Seismic wave dispersion and attenuation resulting from multiscale wave-induced fluid flow in partially saturated porous media

Sedimentary rocks are typical heterogeneous porous media induced by fluid patches and pore fabric. It is well acknowledged that the wave-induced fluid flow (WIFF) at different scales will cause seismic wave dispersion and attenuation in a wide frequency range. Consequently, modelling wave dispersion and attenuation due to multiscale WIFF is of significance for reservoir characterization from multiscale geophysical measurement and interpretation. In this study, the multiscale WIFF in partially saturated porous media, including global, 3-D mesoscopic and squirt flows, are investigated. And we derive the wave equations by introducing the Rayleigh's spherical bubble oscillation and the porous grain models into Santos poroelasticity theory. Numerical simulations demonstrate that the multiscale model can interpret the transition of rock states as frequency increases and capture the broad-band seismic wave dispersion and attenuation characteristics, which are directly associated with the heterogeneity scale.

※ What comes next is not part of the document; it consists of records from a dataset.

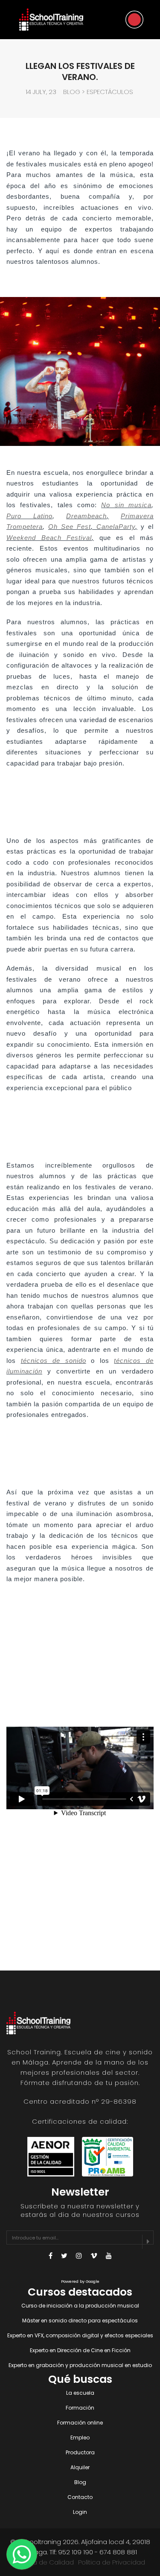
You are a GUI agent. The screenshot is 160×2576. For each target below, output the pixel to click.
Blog (71, 91)
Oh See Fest (69, 526)
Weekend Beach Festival (49, 537)
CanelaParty (115, 526)
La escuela (80, 2392)
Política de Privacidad (111, 2562)
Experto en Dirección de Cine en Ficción (80, 2350)
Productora (80, 2452)
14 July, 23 (41, 91)
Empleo (80, 2437)
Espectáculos (110, 91)
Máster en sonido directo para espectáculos (80, 2320)
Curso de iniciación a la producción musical (80, 2305)
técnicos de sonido (53, 1360)
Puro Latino (29, 516)
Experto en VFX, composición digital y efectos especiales (80, 2335)
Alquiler (80, 2467)
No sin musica (126, 504)
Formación (80, 2407)
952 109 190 (75, 2551)
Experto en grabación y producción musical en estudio (80, 2365)
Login (80, 2512)
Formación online (80, 2422)
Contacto (80, 2497)
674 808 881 (118, 2551)
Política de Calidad (44, 2562)
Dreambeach (86, 516)
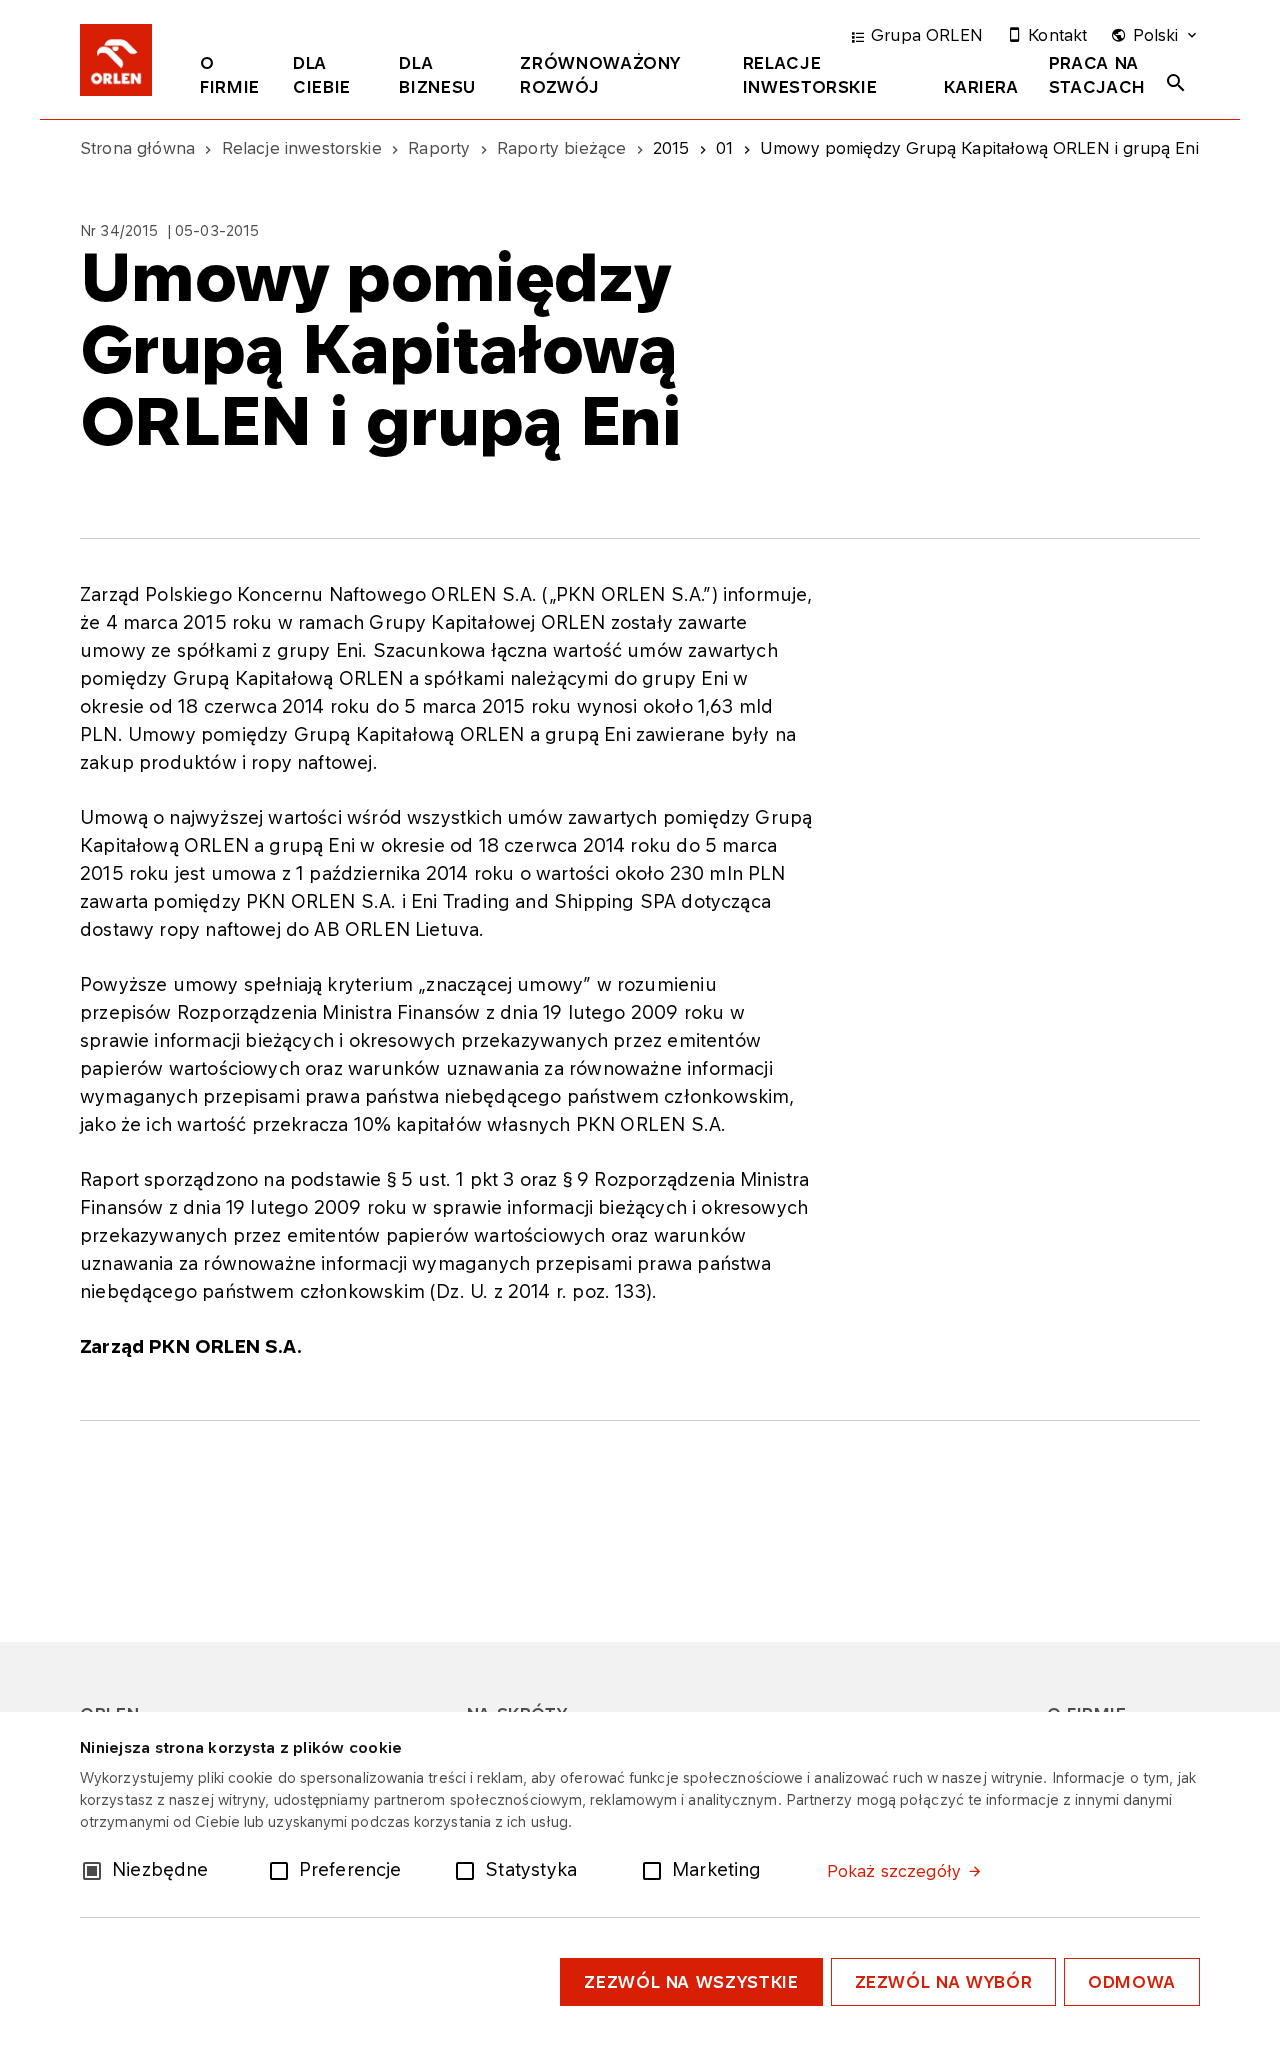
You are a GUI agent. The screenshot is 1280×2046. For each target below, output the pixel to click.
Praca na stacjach (1097, 75)
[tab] (231, 79)
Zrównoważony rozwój (600, 75)
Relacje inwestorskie (810, 75)
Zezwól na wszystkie (691, 1982)
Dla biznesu (437, 75)
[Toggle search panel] (1176, 83)
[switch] (283, 1869)
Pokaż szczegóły (894, 1871)
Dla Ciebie (322, 75)
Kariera (981, 87)
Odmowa (1132, 1982)
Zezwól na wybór (944, 1982)
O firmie (230, 75)
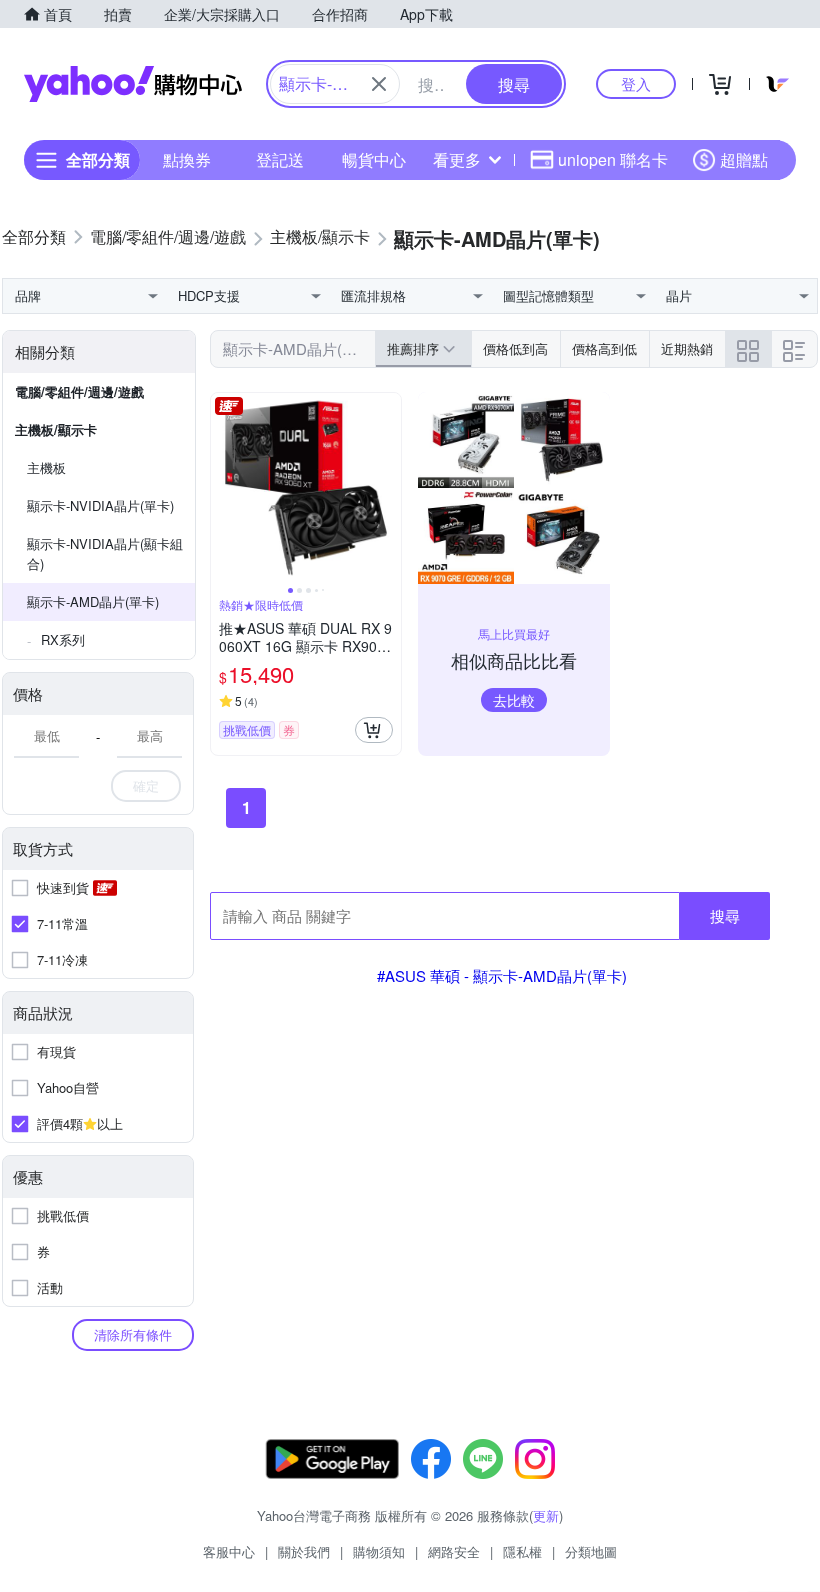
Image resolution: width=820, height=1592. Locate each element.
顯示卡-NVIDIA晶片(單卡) (100, 505)
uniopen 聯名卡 (613, 159)
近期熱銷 (687, 348)
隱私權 (522, 1551)
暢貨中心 (374, 159)
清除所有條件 (133, 1334)
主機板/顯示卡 (56, 429)
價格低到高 (515, 348)
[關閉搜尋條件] (379, 84)
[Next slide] (388, 488)
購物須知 (379, 1551)
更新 (546, 1515)
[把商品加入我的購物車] (374, 730)
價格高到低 (604, 348)
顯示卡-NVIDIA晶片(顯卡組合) (105, 553)
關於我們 (304, 1551)
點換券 (187, 159)
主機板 (46, 467)
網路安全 (454, 1551)
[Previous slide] (224, 488)
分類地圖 (591, 1551)
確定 (146, 785)
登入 (636, 83)
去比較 (514, 700)
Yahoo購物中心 (133, 84)
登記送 (280, 159)
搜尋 (725, 915)
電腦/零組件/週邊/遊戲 (79, 391)
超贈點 (744, 159)
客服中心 (229, 1551)
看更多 (457, 159)
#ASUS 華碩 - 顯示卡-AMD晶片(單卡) (502, 975)
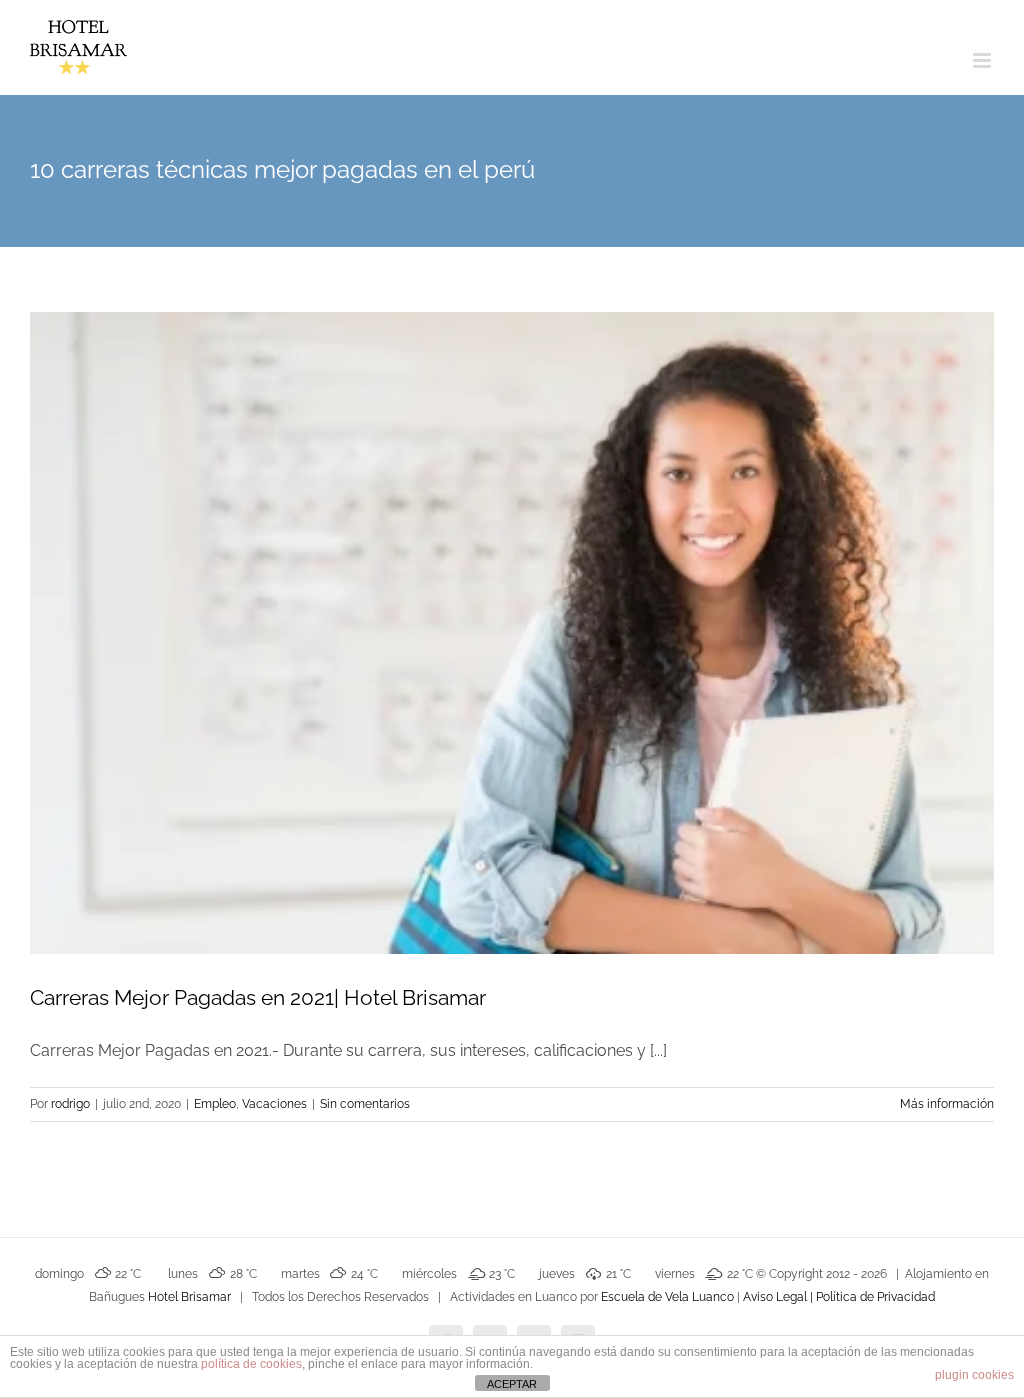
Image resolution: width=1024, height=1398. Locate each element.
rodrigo (70, 1104)
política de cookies (251, 1364)
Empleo (215, 1104)
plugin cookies (974, 1375)
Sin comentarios (365, 1104)
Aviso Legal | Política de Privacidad (839, 1297)
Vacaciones (274, 1104)
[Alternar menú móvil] (983, 60)
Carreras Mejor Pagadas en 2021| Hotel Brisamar (258, 997)
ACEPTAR (512, 1384)
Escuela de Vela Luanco (667, 1297)
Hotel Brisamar (189, 1297)
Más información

Besides, the multiscale model can be degraded to a single- or dual-scale model under specific parameters. We validate the proposed model with board-band experimental data of partially saturated sandstones, confirming its comprehensive characterization of velocity dispersion and attenuation over a wider range of frequencies. Moreover, the model successfully interprets the unrelaxed state of partially saturated rock at ultrasound frequencies.